だって、こんな職場じゃ、「ヨソ(他社、他部署)では通用しない」。ゆるい職場環境ゆえに成長への不安が喚起され、ヨソで通用しないと考えるようになる。これを「ヨソ通」問題と呼ぼう。
本当に不安型離職が起きているのであれば、会社にとってはなかなか難題である。イマドキの若者は叱ったら萎縮してやる気をなくすよ、って聞いていたから叱らないように気をつけていたのに、叱らないなら叱らないで、ヨソ通問題で不安を感じてしまうというのだ。どうすりゃええねん、という話である。
不安型離職は「増えている」のか?
不安からくるヨソ通問題に真正面から答える前に、2つほど考えておきたいことがある。まず、この記事内でも誤読が起きかねないのは、不安型離職なるものが起きているとして、それが「増えているのか」という点である。
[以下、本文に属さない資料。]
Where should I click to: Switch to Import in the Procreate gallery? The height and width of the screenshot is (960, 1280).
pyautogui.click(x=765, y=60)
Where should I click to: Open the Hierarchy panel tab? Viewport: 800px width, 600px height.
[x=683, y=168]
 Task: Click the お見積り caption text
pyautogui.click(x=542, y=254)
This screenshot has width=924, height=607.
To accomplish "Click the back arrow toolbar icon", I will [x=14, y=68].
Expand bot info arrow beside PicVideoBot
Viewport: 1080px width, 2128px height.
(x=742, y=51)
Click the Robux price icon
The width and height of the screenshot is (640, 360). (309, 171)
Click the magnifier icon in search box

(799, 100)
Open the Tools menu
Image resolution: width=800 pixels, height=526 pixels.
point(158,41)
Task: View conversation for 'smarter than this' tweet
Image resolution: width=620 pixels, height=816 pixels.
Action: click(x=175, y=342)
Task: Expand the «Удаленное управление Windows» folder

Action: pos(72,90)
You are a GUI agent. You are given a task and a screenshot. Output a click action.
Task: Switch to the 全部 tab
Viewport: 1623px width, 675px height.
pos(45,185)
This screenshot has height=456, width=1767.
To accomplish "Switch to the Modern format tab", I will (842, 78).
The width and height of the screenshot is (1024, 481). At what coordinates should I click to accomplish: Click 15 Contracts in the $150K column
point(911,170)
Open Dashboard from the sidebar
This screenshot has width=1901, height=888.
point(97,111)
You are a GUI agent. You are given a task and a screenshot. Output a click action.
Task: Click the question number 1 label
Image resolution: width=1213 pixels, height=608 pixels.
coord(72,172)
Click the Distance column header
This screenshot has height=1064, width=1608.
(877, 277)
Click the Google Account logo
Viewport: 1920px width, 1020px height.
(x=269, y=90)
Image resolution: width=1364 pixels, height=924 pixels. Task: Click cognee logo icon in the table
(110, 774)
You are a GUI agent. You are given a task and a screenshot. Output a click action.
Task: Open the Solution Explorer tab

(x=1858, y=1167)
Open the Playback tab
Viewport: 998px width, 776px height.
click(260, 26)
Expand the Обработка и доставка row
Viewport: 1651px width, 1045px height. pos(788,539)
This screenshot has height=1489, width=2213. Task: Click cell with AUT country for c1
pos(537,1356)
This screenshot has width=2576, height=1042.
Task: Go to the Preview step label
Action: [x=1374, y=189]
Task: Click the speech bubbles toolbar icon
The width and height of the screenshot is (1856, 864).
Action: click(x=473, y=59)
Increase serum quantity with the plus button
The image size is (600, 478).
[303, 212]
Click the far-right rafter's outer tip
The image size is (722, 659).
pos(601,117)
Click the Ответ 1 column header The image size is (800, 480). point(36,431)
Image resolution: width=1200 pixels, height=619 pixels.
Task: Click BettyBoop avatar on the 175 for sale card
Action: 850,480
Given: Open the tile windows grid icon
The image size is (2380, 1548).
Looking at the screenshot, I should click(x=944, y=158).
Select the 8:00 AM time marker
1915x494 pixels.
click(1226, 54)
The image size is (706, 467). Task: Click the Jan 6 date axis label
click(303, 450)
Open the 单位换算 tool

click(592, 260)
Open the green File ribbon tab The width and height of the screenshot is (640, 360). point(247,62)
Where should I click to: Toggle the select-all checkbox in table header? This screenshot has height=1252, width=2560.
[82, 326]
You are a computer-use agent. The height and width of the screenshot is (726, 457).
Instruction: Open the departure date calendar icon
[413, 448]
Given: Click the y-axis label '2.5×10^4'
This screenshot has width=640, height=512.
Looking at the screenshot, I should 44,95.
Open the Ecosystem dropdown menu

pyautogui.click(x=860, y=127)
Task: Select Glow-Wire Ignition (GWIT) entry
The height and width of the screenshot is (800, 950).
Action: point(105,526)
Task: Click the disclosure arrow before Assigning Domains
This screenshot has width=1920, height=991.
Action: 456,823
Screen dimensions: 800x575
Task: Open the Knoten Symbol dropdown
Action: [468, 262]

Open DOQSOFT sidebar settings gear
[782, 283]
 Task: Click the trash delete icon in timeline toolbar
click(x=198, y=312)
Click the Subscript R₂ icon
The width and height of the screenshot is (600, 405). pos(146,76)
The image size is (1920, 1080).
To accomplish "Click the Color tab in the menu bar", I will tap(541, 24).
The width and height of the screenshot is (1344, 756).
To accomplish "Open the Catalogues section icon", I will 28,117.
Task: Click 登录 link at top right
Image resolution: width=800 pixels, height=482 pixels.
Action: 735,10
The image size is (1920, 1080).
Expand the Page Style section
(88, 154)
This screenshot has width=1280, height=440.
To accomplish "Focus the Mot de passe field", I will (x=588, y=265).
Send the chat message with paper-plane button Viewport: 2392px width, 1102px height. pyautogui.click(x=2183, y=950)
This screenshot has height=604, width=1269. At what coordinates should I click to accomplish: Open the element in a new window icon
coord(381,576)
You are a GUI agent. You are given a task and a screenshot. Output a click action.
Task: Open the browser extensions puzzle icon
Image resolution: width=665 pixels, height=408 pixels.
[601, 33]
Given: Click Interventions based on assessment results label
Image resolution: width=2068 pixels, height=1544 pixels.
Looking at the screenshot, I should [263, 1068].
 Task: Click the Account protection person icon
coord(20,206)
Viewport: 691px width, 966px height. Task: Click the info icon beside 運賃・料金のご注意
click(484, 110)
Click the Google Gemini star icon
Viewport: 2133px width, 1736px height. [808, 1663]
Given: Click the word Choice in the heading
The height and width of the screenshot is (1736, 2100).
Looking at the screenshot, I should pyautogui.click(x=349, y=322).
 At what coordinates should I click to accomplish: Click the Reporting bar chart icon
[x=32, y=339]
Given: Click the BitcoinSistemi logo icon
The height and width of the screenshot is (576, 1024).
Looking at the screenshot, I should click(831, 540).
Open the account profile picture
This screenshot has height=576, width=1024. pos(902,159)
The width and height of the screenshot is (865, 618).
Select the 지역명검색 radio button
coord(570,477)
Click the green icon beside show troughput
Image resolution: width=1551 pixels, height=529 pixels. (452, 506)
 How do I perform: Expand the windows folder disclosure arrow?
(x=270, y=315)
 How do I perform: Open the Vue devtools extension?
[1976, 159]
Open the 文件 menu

ここでクイズを出したい。大卒の早期離職率(新卒入社後3年以内に離職する割合)、をご存じだろうか。要は、大卒の新入社員が3年以内に辞める割合、である。答えは「ほぼ3割」だ。ちなみに高卒はもうちょっと高くて、4割前後くらい。
では次の問題。早期離職率は、10~20年の間にどう変化しているだろうか。雇用の流動性の高まりとか、不安型離職といった情報を加味すると、「増えている」と思う人が多いのではないだろうか。
答えは「変わっていない」だ。厚生労働省によると、昭和62年からのざっと30年間で、最小で23.7%、最大で36.6%。「1.5倍」みたいな言い方はできるものの、まあ、ほぼ変わっていない。特筆すべきは、2010年から2020年の11年間は、31.0%から32.8%と、抜群の安定感で推移している。
「コロナ禍元年」の2020年も32.3%で、まだ2年ぶんしかデータのない2021年は2年目までで24.5%。単純計算すると3年目で36.8%くらいなのでここ10年にない高さではあるものの、まあ、たいして変わっていない。コロナ禍並の社会危機をもってしても、そこまで変化がない不思議な指標である。